Mark-recapture models with individual covariates

Hi all,

I am trying to construct some Cormack-Jolly_Seber (CJS) models in Stan, but am running into difficulties incorporating covariates. I am following code associated with the book “Bayesian Population Analysis” and the Stan code version of it supplied here. https://github.com/stan-dev/example-models/tree/master/BPA. I am also tyring to look at the code supplied here https://mc-stan.org/docs/2_18/stan-users-guide/mark-recapture-models.html, that appears to mirror the former link. The Stan users guide says that in the code, “All individuals are modeled as having the same capture probability, but this model could be easily generalized to use a logistic regression here based on individual-level inputs to be used as predictors.” In section 7.5.3 of the BPA book, it states that the individual mode "provides the base for modeling survival as a function of an individual covariate Xi (e.g. size of individual). I am interested in incorporating a flexible design matrix into the CJS model that allows for individual level covariates that are predictors of survivorship, but just not sure where to start. I am guessing it would be in the constraints secion of the code, but just not sure how to do it.

here is (I think) the relevant code from the BPA book.

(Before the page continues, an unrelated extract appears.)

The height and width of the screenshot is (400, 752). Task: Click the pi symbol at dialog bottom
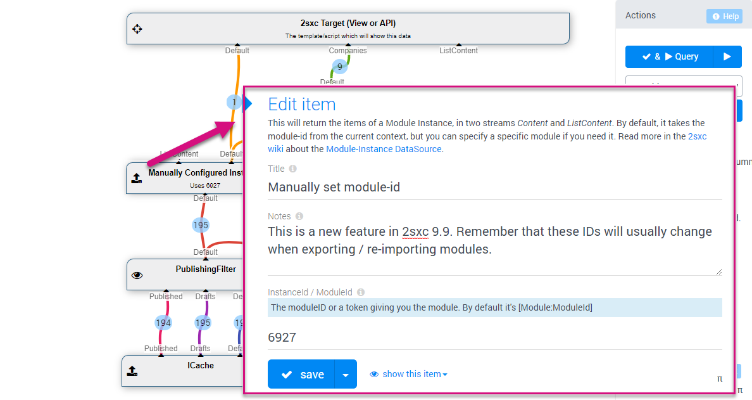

// This models is derived from section 12.3 of "Stan Modeling Language
// User's Guide and Reference Manual"

functions {
  int first_capture(int[] y_i) {
    for (k in 1:size(y_i))
      if (y_i[k])
        return k;
    return 0;
  }

  int last_capture(int[] y_i) {
    for (k_rev in 0:(size(y_i) - 1)) {
      // Compoud declaration was enabled in Stan 2.13
      int k = size(y_i) - k_rev;
      //      int k;
      //      k = size(y_i) - k_rev;
      if (y_i[k])
        return k;
    }
    return 0;
  }

  matrix prob_uncaptured(int nind, int n_occasions,
                         matrix p, matrix phi) {
    matrix[nind, n_occasions] chi;

    for (i in 1:nind) {
      chi[i, n_occasions] = 1.0;
      for (t in 1:(n_occasions - 1)) {
        // Compoud declaration was enabled in Stan 2.13
        int t_curr = n_occasions - t;
        int t_next = t_curr + 1;
        /*
        int t_curr;
        int t_next;

        t_curr = n_occasions - t;
        t_next = t_curr + 1;
        */
        t_curr = n_occasions - t;
        t_next = t_curr + 1;
        chi[i, t_curr] = (1 - phi[i, t_curr])
                        + phi[i, t_curr] * (1 - p[i, t_next - 1]) * chi[i, t_next];
      }
    }
    return chi;
  }
}

data {
  int<lower=0> nind;            // Number of individuals
  int<lower=2> n_occasions;     // Number of capture occasions
  int<lower=0,upper=1> y[nind, n_occasions];    // Capture-history
}

transformed data {
  int n_occ_minus_1 = n_occasions - 1;
  //  int n_occ_minus_1;
  int<lower=0,upper=n_occasions> first[nind];
  int<lower=0,upper=n_occasions> last[nind];

  //  n_occ_minus_1 = n_occasions - 1;
  for (i in 1:nind)
    first[i] = first_capture(y[i]);
  for (i in 1:nind)
    last[i] = last_capture(y[i]);
}

parameters {
  real<lower=0,upper=1> mean_phi;       // Mean survival
  real<lower=0,upper=1> mean_p;         // Mean recapture
  vector[nind] epsilon;
  real<lower=0,upper=5> sigma;
  // In case a weakly informative prior is used
  //  real<lower=0> sigma;
}

transformed parameters {
  matrix<lower=0,upper=1>[nind, n_occ_minus_1] phi;
  matrix<lower=0,upper=1>[nind, n_occ_minus_1] p;
  matrix<lower=0,upper=1>[nind, n_occasions] chi;
  real mu;

  // Constraints
  mu = logit(mean_phi);
  for (i in 1:nind) {
    for (t in 1:(first[i] - 1)) {
      phi[i, t] = 0;
      p[i, t] = 0;
    }
    for (t in first[i]:n_occ_minus_1) {
      phi[i, t] = inv_logit(mu + epsilon[i]);
      p[i, t] = mean_p;
    }
  }

  chi = prob_uncaptured(nind, n_occasions, p, phi);
}

model {
  // Priors
  // Uniform priors are implicitly defined.
  //  mean_phi ~ uniform(0, 1);
  //  mean_p ~ uniform(0, 1);
  //  sigma ~ uniform(0, 5);
  // In case a weaily informative prior is used
  //  sigma ~ normal(2.5, 1.25);
  epsilon ~ normal(0, sigma);

  // Likelihood
  for (i in 1:nind) {
    if (first[i] > 0) {
      for (t in (first[i] + 1):last[i]) {
        1 ~ bernoulli(phi[i, t - 1]);
        y[i, t] ~ bernoulli(p[i, t - 1]);
      }
      1 ~ bernoulli(chi[i, last[i]]);
    }
  }
}

generated quantities {
  real<lower=0> sigma2;

  sigma2 = square(sigma);
}

I am guessing that the design matrix could replace mu, but just not sure how to do it.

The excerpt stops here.